_Task statement:_
Output exactly the lines of the listing below that run from the line with "Click the Cloud Shell terminal icon" through the line with "Click the alert info circle icon". No pictures.

_Exercise materials:_
>>

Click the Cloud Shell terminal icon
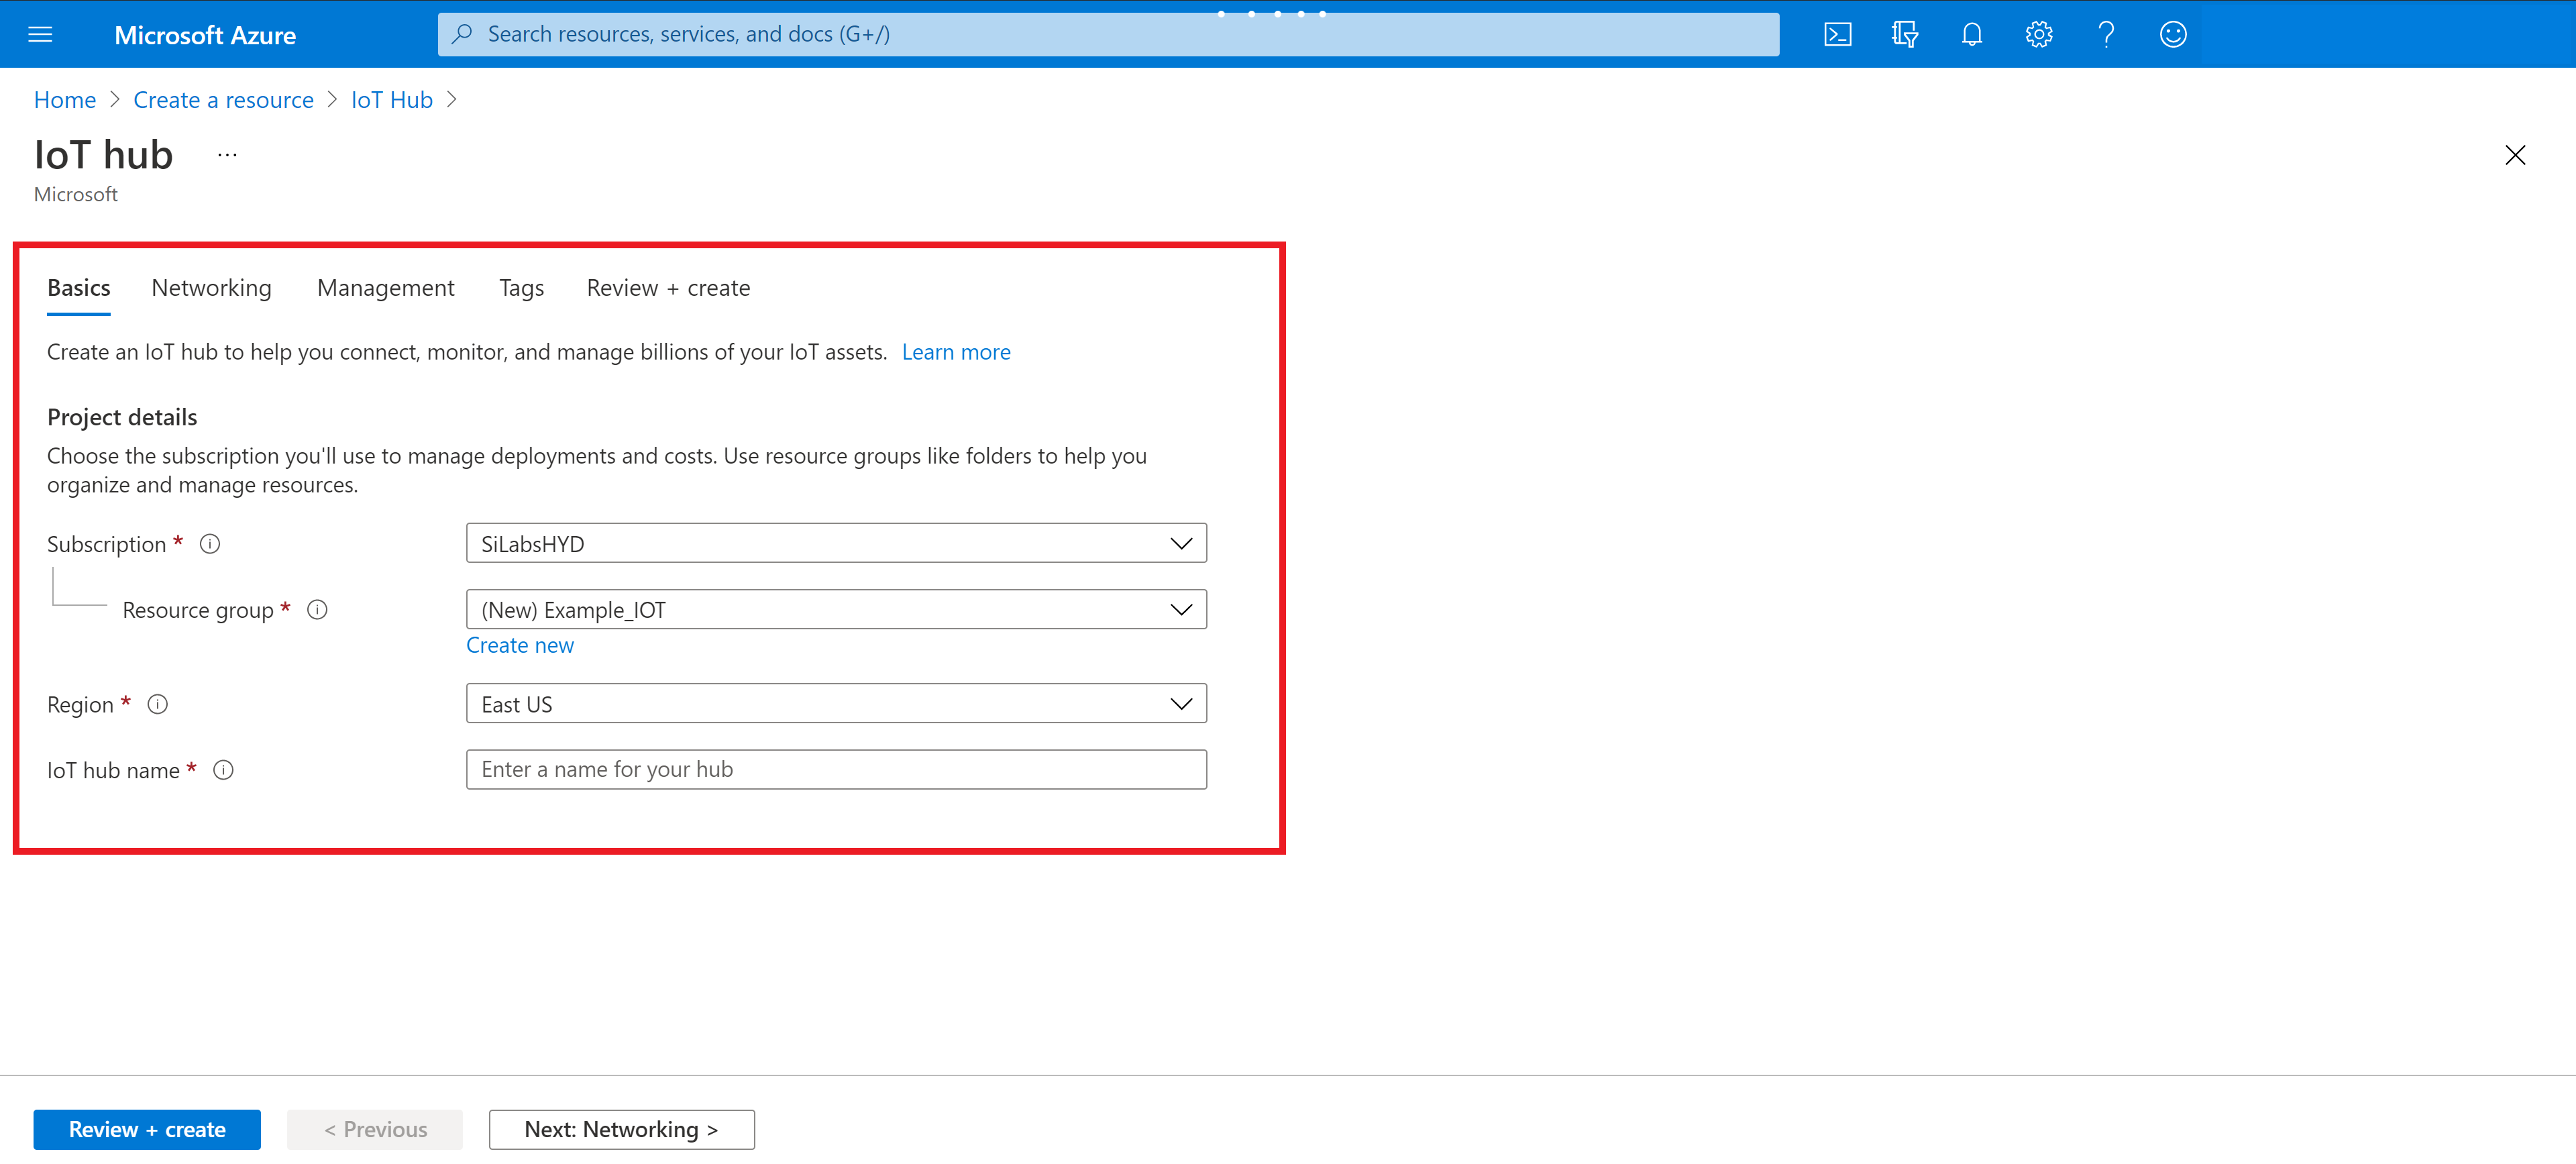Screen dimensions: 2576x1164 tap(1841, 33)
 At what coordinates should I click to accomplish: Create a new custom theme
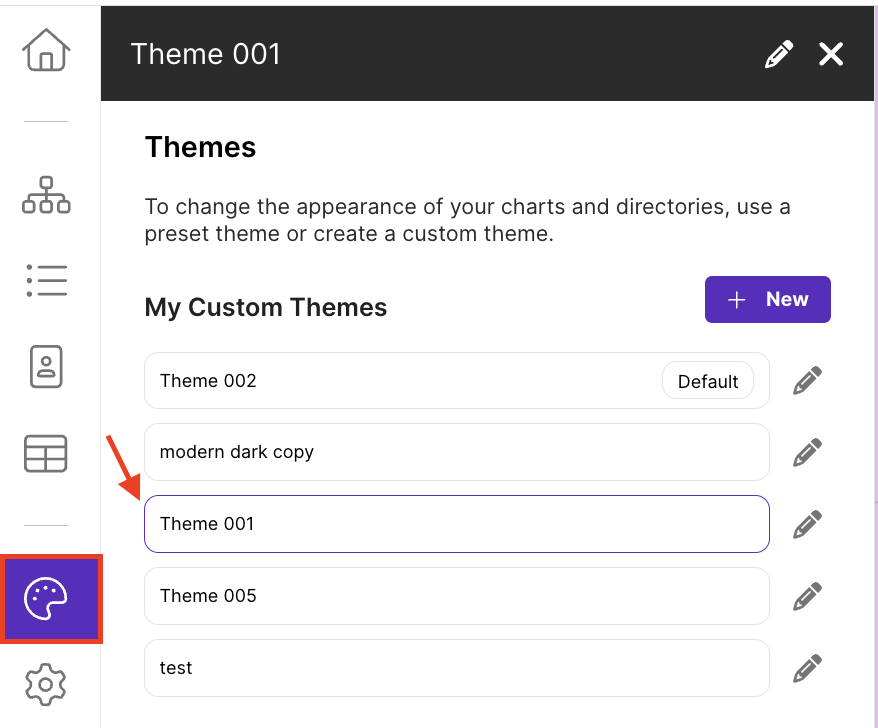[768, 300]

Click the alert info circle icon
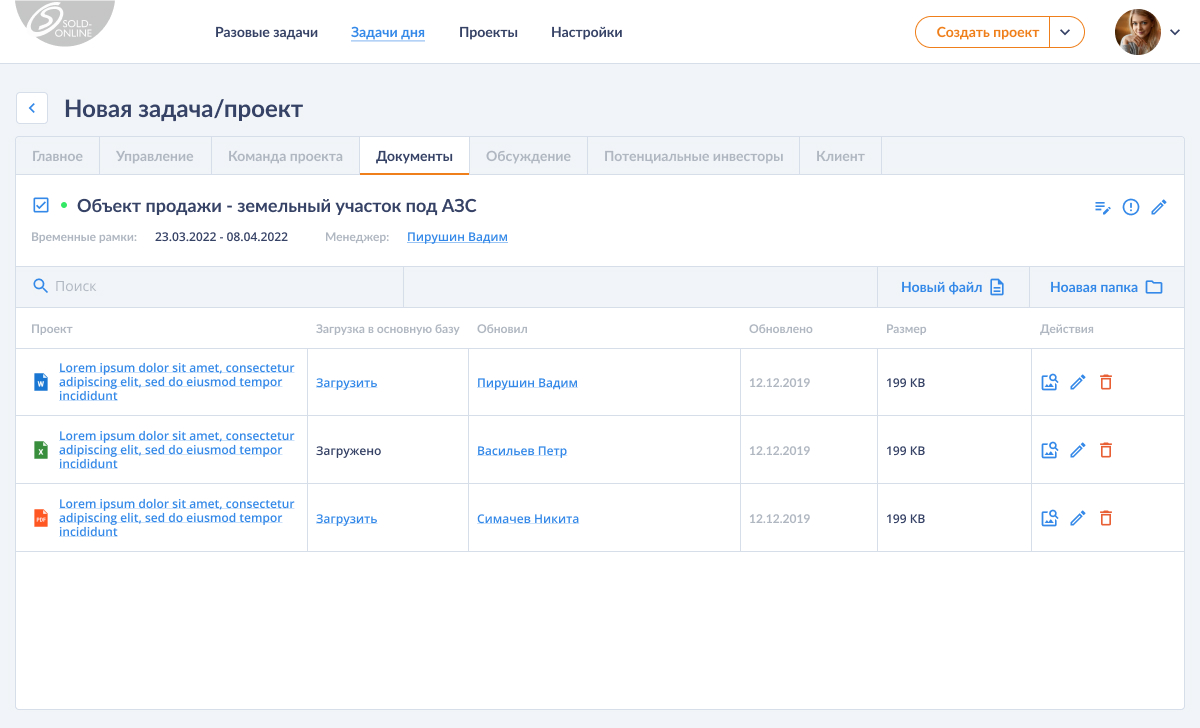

<<
>>

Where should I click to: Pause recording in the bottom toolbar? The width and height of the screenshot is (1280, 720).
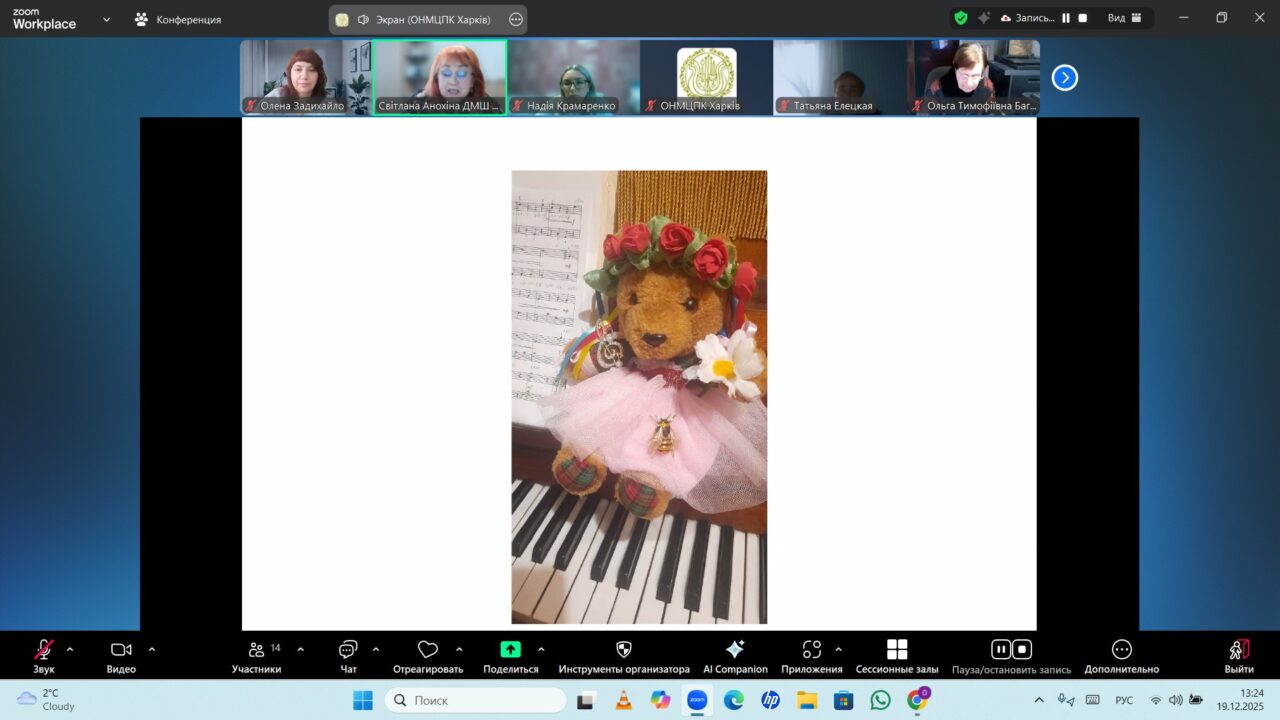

<<

_Solved problem:_
Click the Cloud Shell terminal icon
Screen dimensions: 2576x1164 tap(1841, 33)
 At what coordinates should I click to accomplish: Create a new custom theme
[768, 300]

Click the alert info circle icon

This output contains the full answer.